THE REQUEST =
Retype the rows word for word, beginning with the line that contains "The image size is (1270, 952)." and continuing through the final line of the rows. Leave the pictures out of your answer.

DATA RECORDS =
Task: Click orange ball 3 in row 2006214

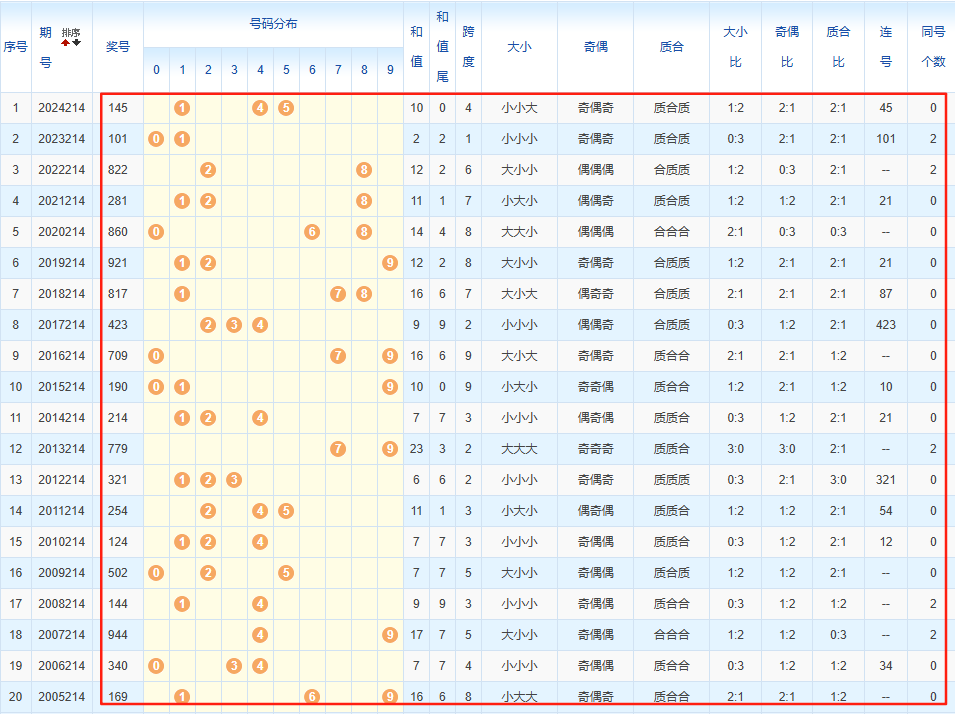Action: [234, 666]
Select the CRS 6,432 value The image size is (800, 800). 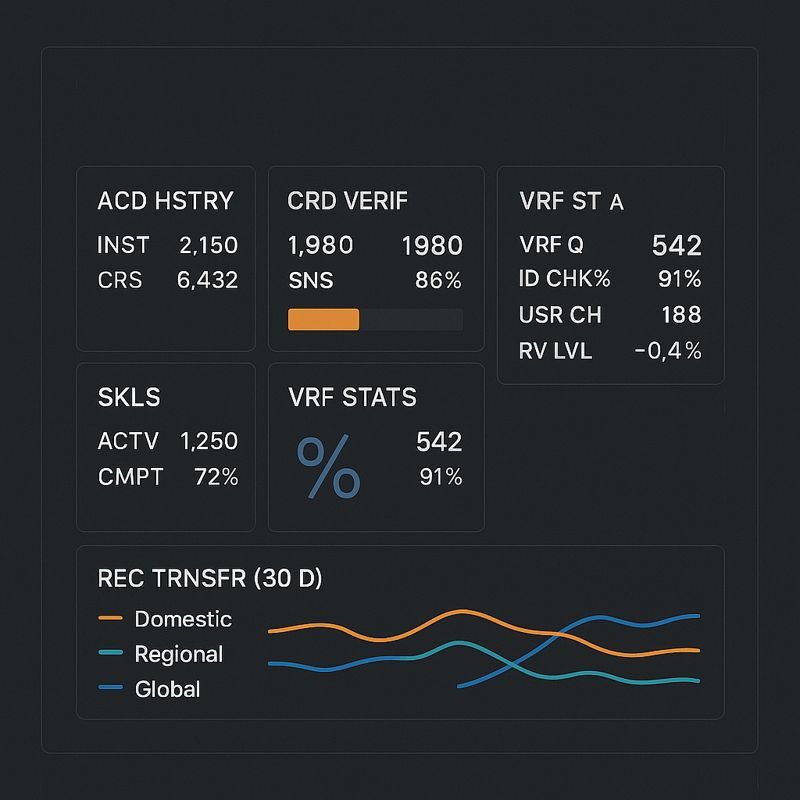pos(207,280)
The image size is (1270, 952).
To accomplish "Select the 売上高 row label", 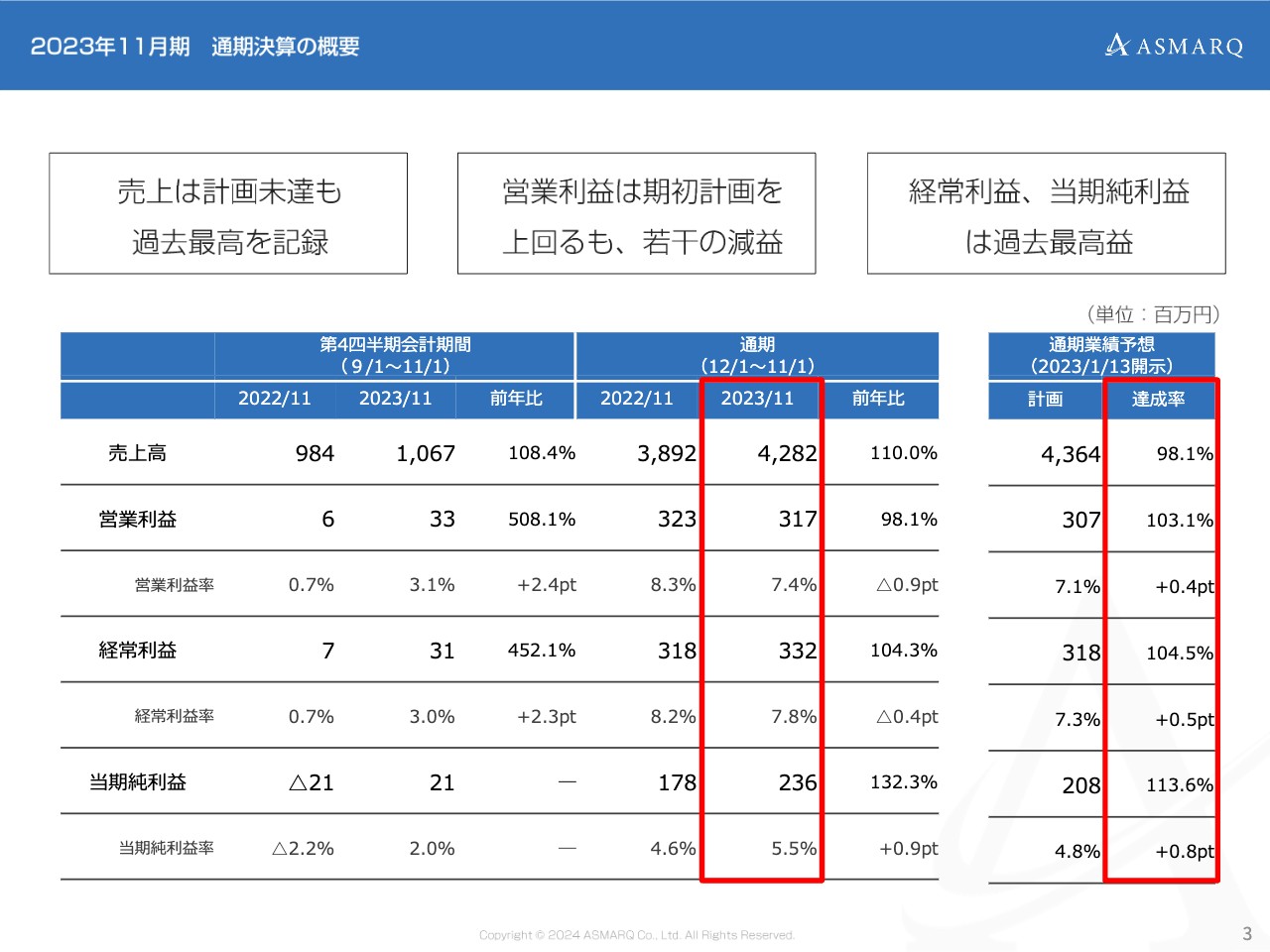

TASK SOLUTION =
The image size is (1270, 952).
To accomplish "Select the 売上高 row label", 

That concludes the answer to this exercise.